** BEGIN MATERIAL FOR THE TASK **
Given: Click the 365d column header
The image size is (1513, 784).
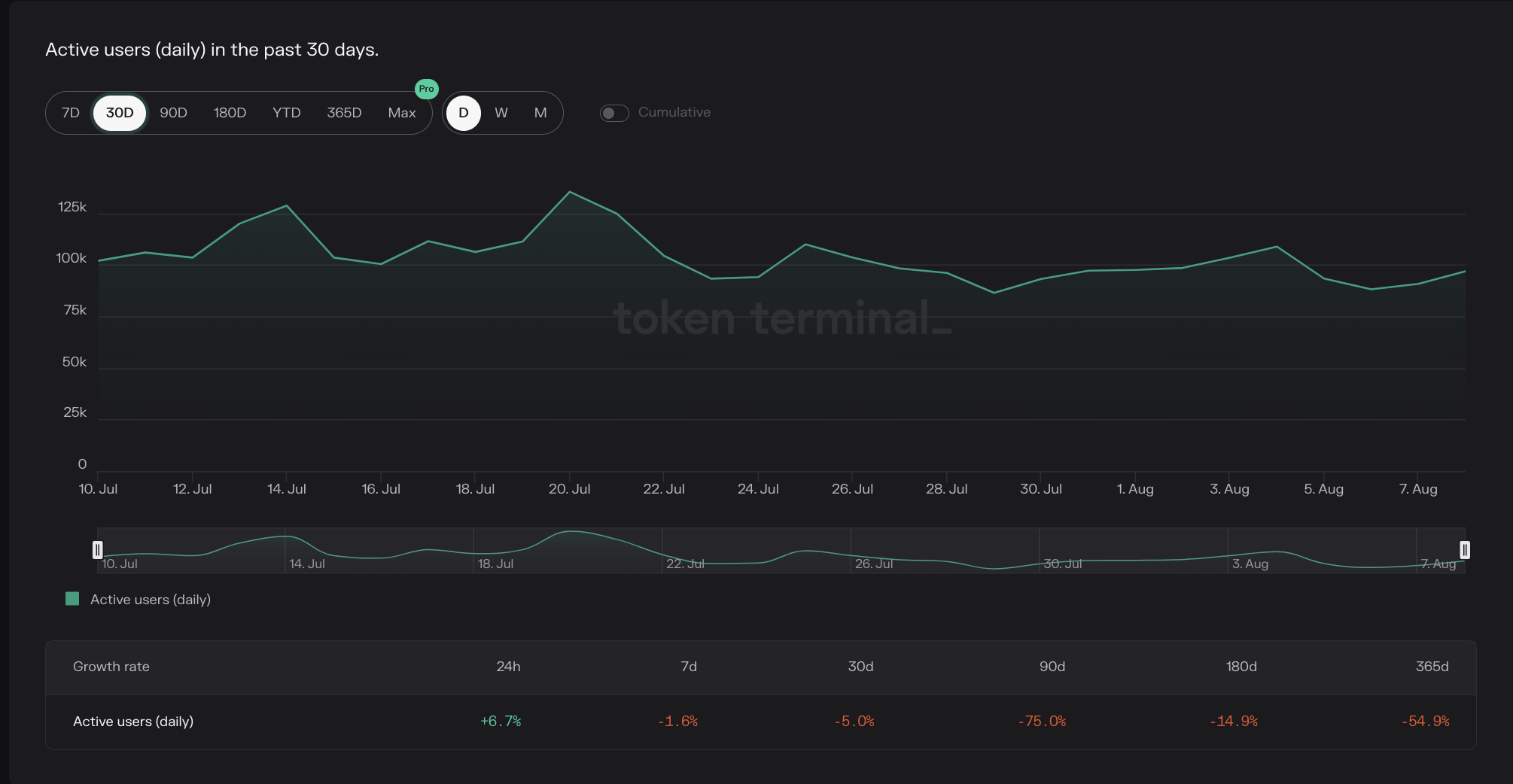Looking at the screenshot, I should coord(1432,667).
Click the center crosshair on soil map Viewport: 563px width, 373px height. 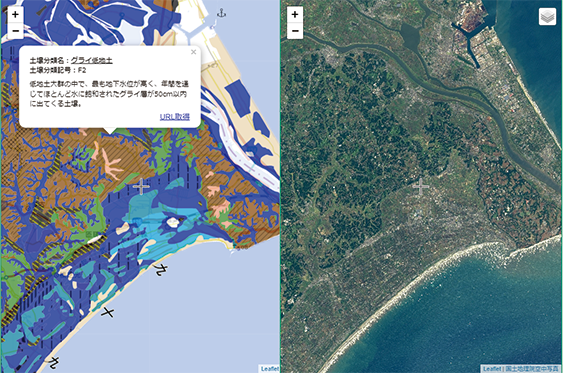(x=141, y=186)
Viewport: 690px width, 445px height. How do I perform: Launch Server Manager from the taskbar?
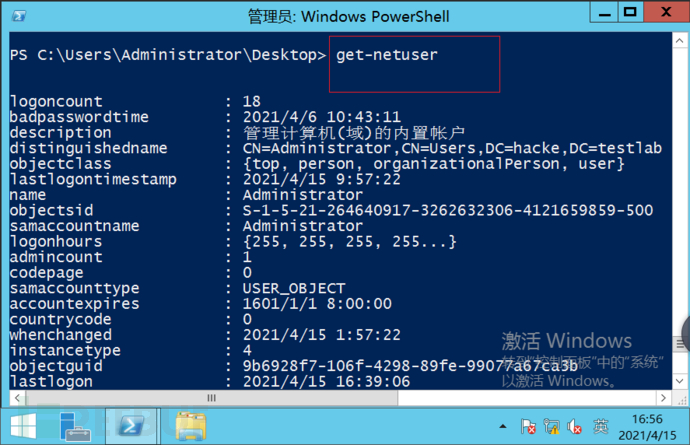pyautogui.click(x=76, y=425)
** END MATERIAL FOR THE TASK **
TASK PROMPT | Put the lines from the one containing "Viewport: 690px width, 445px" through the end of the data, inclusive, into a JSON list of strings, one string per line, with blank lines omitted. Leave the pictures out.

SOLUTION TO THE PROBLEM |
[
  "Viewport: 690px width, 445px height. How do I perform: Launch Server Manager from the taskbar?",
  "pyautogui.click(x=76, y=425)"
]